W3C home > Mailing lists > Public > www-html@w3.org > February 1996

Re: lynx and image maps

From: Geoff Narvronsen <geoffryn@nfocus.com>
Date: Sat, 3 Feb 1996 07:45:36 -0600
Message-Id: <v01530500ad385540b01f@[]>
To: www-html@w3.org
>Date: Thu, 1 Feb 1996 19:51:06 -0600
>From:geoffryn@nfocus.com (Geoff Narvronsen)
>Subject:Re: lynx and image maps
>>	When someone, such as the person who started this thread, indicates
>>a desire to use the Web for Global Information Sharing in a manner which
>>takes advantage of image maps for sighted visitors with GUI clients, but
>>ensures that the information will be available to all, the suggestion to
>>modify the server's image map handling code or script is not always helpful.
>>But anyone, no matter how new to the Web, can be instructed to include a
>>brief ALT string and make sure that the top left-hand corner of the image
>>returns a file suitable for text clients.  That can be done by making the
>>map's default such a file and not having a hot zone in that corner, or the
>>image could indicate explicitly that "clicks" in that corner will return
>>such a file (so GUI clients can select it overtly as well).
>the simplest solution to all of this is, of course, anything that the
>imagemap will link to, put another, text-based link just below this.
>this should be common sense, and i believe is common practice anyway.
>an example of this is at http://www.apple.com, among others..
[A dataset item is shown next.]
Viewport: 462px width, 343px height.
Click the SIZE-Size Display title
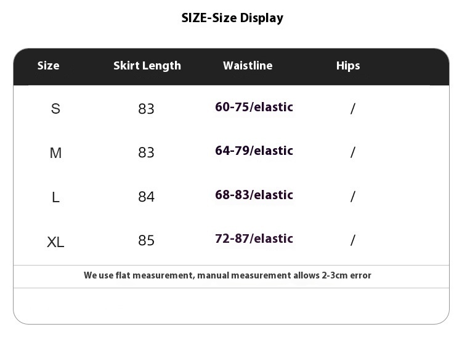click(x=232, y=18)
>they have their imagemap with the nifty looking "buttons" on it, each one
>linking to a different page..
>but just below this, they also have:
>[software] [new products] [apple info] [what's hot] [feedback page]
>and the like..
>so instead of waiting for the html folks to agree on a standard, you can
>still have links for all of the text-only browsers.